Family and supporters of 442nd Regimental Combat Team veteran Noboru Kawamoto staged a small demonstration at the state Capitol on Tuesday to lobby for a change in state law to allow Kawamoto to live in the same adult care home as his wife.
Kawamoto, 95, lives in a community-care foster family home in Kaneohe while his wife, Elaine, lives in an adult residential care home in Punaluu. Their son Norman said the two are unable to live together because state law does not allow two private-pay patients to live at the same time in the home where Noboru Kawamoto now lives.
Norman Kawamoto said he tries to bring his parents together on weekends as often as possible, but said the 88-year-old Elaine finds the trip exhausting. There is an opening in Noburo’s care home now, but Elaine can’t move in because she is a private-pay patient, he said.
Kawamoto said he understands the community-care foster family homes such as the one where his father lives were designed primarily for low-income Medicaid patients and not for private-pay patients. However, the “unintended consequences” of the law that limits the type of patients in the homes is that a husband and wife who are both private-pay patients cannot live together.
Norman said his father, who is a World War II veteran who served in Italy, has lived in the Kaneohe community-care home since November 2014 and likes it there.
Rather than move him, Kawamoto is asking for an exemption from the existing law so that his mother can move to the Kaneohe community-care home. State lawmakers did approve such an exemption in 2009 to allow more than one private-pay patient in a community-care foster family home under certain conditions, but that law expired in 2011.

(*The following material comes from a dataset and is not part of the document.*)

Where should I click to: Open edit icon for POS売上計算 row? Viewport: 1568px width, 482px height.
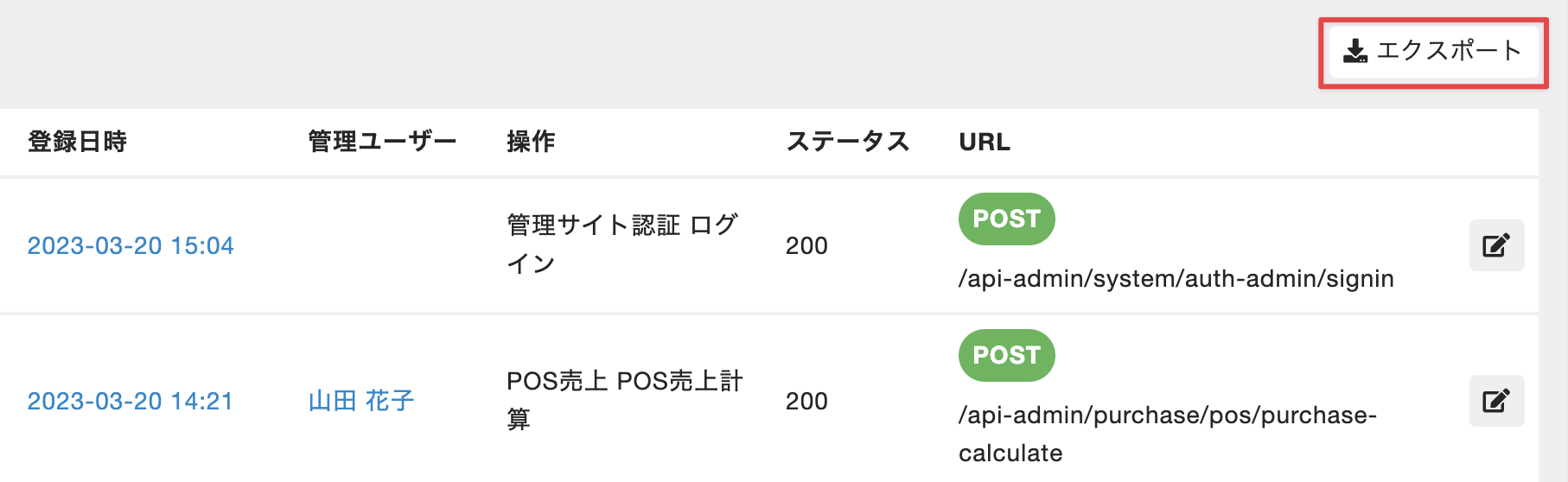(x=1496, y=401)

Last year lawmakers considered House Bill 600, which would have allowed two private-pay married people to live in the same community-care foster family home, but lawmakers deferred the bill. They have declined to hold a hearing for the measure so far this year.
State Department of Human Services Director Rachael Wong and state Director of Health Virginia Pressler co-authored a letter this week to state lawmakers saying that while they would like to see the Kawamotos live in the same care home, “we cannot … support changing a law to accommodate individuals’ preferences when reasonable options exist, and we hope to work with others who are also invested in uniting the Kawamotos to do this quickly so they can spend their remaining time together.”
Wong and Pressler wrote that the Kawamotos have other options, including having both of them move into an expanded adult residential care home similar to the home where Elaine Kawamoto now lives. There are 30 of those homes in Kailua and Kaneohe, according to the letter.
Another option would be to re-license the care home where Noboru Kawamoto now lives as an expanded-adult residential care home, according to the letter. Wong and Pressler said the home operator is aware of this option.